O mercado bilionário existe, mas não é homogêneo
A reportagem também cita estimativas de mercado que ajudam a dimensionar porque os Estados Unidos são o alvo óbvio. No Brasil, análise do BTG Pactual baseada em discussões com a IQVIA indica que os GLP-1 já movimentam algo como R$ 6–7 bilhões em receita anual, com projeção de R$ 8–9 bilhões em 2026, segundo a BTG Content.
O problema, porém, é achar que crescimento é igual para todas as moléculas. Liraglutida é um GLP-1 mais antigo (uso diário), enquanto o mercado premium caminha forte com opções semanais e com moléculas de maior perda ponderal em ensaios clínicos. Isso afeta percepção médica, adesão do paciente e disposição de pagadores. O desafio da EMS será vender volume de um produto que tende a competir por custo/benefício, não por melhor resultado absoluto.
No Brasil, essa transição também é visível: a Agência Nacional de Vigilância Sanitária (Anvisa) publicou, em junho de 2025, a inclusão de nova indicação terapêutica para Mounjaro (tirzepatida), voltada ao controle crônico do peso em condições específicas, reforçando que a disputa não será só entre marcas, mas entre classes e esquemas terapêuticos.
O que realmente está em jogo para a indústria brasileira
A entrada de uma farmacêutica brasileira no mercado americano de GLP-1, mesmo via licenciamento, é um marco mais industrial do que comercial. O subtexto é: o parque fabril brasileiro consegue cumprir, de forma rotineira, os padrões de qualidade, consistência e compliance exigidos pelo FDA, e sustentar isso em escala.

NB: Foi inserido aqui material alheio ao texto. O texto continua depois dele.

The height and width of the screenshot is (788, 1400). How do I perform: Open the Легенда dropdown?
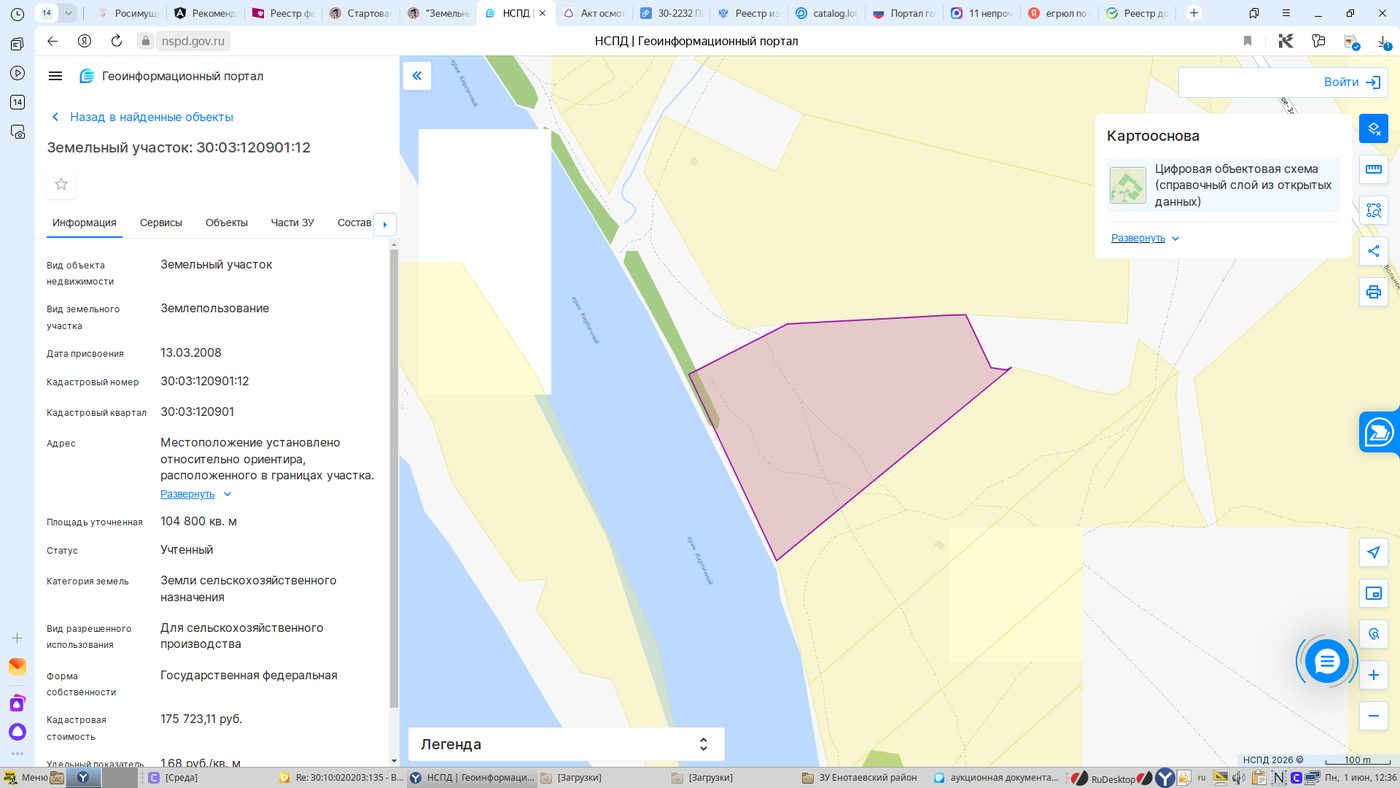(x=566, y=744)

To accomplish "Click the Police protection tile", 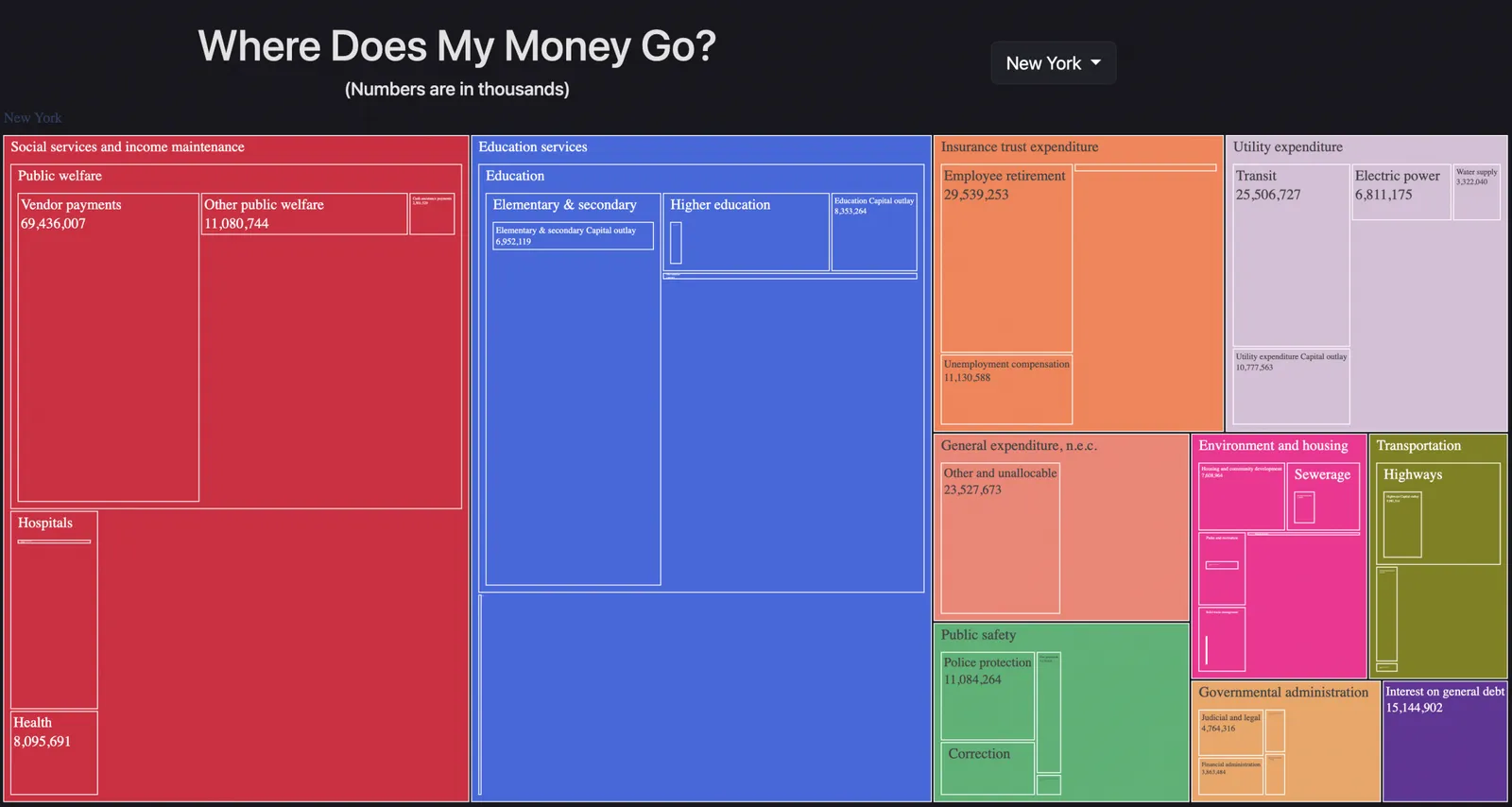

Se a EMS acertar, abre precedente para outros projetos (inclusive futuros GLP-1 pós-patente, como semaglutida), com impacto potencial em capacidade exportadora, atração de parceiros e exigência interna por sistemas de qualidade mais robustos. Se errar, o recado também será claro: em mercados maduros em termos regulatórios, falha operacional custa mais do que uma campanha de marketing pode resolver.